Thursday, March 28, 2013

Variations on a Theme of Easter Eggs.

It is time for something a little lighter than the fare I have fed you the last few days, and it is certainly time for Easter Eggs. I give you two egg recipes – deep-fried hard-boiled eggs for the grown-ups and something light and fluffy for the grown-ups. The kids will get plenty of their own, trust me. The recipes are from Harper's Bazaar of April 7, 1900.

Stuffed Eggs, Fried.
Boil six eggs hard. Cut them in half, remove the yolks, and rub them smooth with a table-spoonful of melted butter, two tablespoonfuls of minced ham or tongue, a little chopped parsley, a few drops of onion juice, and salt and pepper to taste. Fill the whites with this mixture, press the halves together, and either stick the edges with a little beaten egg, or pin them together with fine toothpicks. Roll the eggs first in fine crumbs, then in beaten egg, and then in crumbs again. Fry to a fine brown in boiling deep fat.

Easter Eggs in The Nest.
Soak one box of gelatine half hour in cold water. Put three cups of milk on the fire in a double boiler and make very hot. When the gelatine is soft add to it two cups of sugar; mix well, and turn both in the boiling milk.
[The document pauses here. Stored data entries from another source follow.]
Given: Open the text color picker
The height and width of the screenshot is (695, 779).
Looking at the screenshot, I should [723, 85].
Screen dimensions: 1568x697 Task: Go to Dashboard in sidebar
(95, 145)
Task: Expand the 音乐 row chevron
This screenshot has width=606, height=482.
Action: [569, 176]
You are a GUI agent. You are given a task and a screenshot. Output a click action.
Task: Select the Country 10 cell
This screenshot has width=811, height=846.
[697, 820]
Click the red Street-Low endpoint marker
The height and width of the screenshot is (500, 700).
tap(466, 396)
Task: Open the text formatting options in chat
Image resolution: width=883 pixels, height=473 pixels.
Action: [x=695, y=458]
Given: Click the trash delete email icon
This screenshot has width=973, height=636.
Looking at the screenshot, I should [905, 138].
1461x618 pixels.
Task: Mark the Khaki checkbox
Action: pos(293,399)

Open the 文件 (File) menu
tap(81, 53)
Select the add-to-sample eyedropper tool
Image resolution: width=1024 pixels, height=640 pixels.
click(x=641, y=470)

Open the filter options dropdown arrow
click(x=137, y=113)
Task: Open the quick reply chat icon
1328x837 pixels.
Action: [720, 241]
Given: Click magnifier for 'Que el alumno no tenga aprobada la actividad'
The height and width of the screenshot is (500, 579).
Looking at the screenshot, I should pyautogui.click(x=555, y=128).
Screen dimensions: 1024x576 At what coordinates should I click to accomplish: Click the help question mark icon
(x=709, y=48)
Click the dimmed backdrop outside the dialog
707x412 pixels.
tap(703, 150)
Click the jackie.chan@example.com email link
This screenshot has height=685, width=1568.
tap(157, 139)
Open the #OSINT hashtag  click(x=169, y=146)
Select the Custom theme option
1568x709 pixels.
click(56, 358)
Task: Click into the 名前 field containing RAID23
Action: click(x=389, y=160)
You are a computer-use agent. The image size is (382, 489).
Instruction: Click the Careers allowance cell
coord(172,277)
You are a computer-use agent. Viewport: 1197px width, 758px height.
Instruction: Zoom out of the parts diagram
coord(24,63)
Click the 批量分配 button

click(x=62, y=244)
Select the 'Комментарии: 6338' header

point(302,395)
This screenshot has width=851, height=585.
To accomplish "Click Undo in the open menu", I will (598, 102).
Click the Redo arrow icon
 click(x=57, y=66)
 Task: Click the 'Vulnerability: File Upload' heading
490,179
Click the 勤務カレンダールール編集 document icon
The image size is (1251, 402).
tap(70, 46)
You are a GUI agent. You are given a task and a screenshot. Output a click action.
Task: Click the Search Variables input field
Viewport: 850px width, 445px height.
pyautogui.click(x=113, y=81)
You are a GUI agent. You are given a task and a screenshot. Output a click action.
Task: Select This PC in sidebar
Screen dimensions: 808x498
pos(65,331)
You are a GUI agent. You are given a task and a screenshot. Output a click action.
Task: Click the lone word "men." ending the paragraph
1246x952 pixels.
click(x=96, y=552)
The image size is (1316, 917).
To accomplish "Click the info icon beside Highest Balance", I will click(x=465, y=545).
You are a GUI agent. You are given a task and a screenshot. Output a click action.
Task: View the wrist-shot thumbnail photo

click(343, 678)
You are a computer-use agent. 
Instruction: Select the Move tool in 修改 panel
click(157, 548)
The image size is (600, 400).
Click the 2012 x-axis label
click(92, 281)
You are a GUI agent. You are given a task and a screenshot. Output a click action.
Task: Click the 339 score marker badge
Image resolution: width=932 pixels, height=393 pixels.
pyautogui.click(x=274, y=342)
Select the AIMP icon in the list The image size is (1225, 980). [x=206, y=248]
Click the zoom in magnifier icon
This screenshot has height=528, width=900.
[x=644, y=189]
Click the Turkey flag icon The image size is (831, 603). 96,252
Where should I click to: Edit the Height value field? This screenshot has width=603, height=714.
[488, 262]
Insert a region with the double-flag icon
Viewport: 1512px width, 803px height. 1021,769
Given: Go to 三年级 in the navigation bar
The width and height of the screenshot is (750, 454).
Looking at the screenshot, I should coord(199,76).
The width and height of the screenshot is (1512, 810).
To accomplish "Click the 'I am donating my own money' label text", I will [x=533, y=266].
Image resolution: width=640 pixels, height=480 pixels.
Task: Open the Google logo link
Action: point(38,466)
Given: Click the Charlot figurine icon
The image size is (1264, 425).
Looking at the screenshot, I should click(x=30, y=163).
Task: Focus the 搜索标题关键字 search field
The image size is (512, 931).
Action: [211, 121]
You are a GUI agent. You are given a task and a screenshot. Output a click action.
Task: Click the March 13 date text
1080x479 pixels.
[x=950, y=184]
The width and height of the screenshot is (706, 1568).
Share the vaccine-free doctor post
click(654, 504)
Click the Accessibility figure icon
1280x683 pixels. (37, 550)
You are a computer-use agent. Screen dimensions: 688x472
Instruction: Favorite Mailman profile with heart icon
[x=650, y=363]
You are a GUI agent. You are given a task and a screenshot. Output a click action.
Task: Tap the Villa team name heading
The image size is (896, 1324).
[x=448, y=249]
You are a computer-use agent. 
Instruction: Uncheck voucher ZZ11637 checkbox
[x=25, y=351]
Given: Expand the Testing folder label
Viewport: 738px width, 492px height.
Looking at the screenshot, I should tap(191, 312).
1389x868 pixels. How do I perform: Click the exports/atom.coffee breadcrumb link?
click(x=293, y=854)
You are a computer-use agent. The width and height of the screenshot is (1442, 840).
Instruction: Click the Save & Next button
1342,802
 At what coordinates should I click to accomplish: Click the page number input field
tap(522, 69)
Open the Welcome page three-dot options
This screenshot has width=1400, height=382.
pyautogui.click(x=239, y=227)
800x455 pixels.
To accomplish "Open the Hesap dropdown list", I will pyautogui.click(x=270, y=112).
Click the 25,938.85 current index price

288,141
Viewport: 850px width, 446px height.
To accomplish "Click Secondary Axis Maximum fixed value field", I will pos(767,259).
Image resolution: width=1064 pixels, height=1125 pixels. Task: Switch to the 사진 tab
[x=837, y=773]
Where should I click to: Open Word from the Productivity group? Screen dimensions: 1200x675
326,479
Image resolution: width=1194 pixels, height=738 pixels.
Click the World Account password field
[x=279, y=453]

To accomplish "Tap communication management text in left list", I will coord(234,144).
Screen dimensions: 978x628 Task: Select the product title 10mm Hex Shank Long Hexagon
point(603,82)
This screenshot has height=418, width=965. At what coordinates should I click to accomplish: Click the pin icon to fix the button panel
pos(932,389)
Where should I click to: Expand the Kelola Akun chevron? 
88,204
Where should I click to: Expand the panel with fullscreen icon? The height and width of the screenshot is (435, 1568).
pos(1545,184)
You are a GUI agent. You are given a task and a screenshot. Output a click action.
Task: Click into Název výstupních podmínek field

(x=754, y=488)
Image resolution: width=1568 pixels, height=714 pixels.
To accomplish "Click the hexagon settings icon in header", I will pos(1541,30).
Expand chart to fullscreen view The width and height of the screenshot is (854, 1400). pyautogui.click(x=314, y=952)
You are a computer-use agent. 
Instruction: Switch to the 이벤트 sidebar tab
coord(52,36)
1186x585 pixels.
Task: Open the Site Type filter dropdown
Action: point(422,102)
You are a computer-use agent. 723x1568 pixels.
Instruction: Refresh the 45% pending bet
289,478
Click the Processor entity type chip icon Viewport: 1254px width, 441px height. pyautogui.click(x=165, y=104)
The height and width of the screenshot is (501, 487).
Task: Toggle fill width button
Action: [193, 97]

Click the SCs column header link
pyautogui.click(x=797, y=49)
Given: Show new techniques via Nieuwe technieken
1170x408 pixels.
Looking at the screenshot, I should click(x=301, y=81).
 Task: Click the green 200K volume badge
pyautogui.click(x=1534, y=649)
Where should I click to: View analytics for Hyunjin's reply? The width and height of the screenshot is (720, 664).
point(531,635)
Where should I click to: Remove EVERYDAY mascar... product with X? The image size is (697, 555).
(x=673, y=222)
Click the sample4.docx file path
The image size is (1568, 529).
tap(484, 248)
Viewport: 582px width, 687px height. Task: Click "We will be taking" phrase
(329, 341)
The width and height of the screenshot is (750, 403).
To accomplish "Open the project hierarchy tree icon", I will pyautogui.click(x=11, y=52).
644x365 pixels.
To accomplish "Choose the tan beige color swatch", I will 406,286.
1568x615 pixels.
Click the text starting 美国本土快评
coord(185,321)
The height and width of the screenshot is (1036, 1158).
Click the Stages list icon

Stir until thoroughly dissolved. Take from the fire, divide into as many portions as you desire colors. To one portion add a couple of tablespoonfuls of grated chocolate, melted over boiling water. Tint another pink with cochineal. To a third add the beaten yolks of two eggs, and return to the fire long enough to cook the egg about five minutes. Leave one portion white. Flavor this with vanilla, add a few drops of strawberry juice or rose-water to the pink, and orange-peel to the yellow. If you have no egg-moulds you may have improvised some by emptying the contents of eggs to be used in cooking through a small hole broken carefully in one end. Rinse the shells out thoroughly in cold water, and fill them with the blancmange mixture. Set them to form, open end up, in a pan of flour or meal, which will hold them steady, and put them in a cold place. Make your nest of preserved orange-peel, cut in shreds. The orange marmalade put up in glass jars may be used for this. Arrange a bed of it in the bottom of a glass or silver bowl, break the shells from the eggs with great care, and arrange them in the nest. If you wish, you can heap wine jelly about them by the spoonful, or half bury them under whipped cream

1 comment:

Anonymous said...

Those fried stuffed eggs look quite tempting, especially since they're made without mustard or pickles (which seem nearly ubiquitous these days).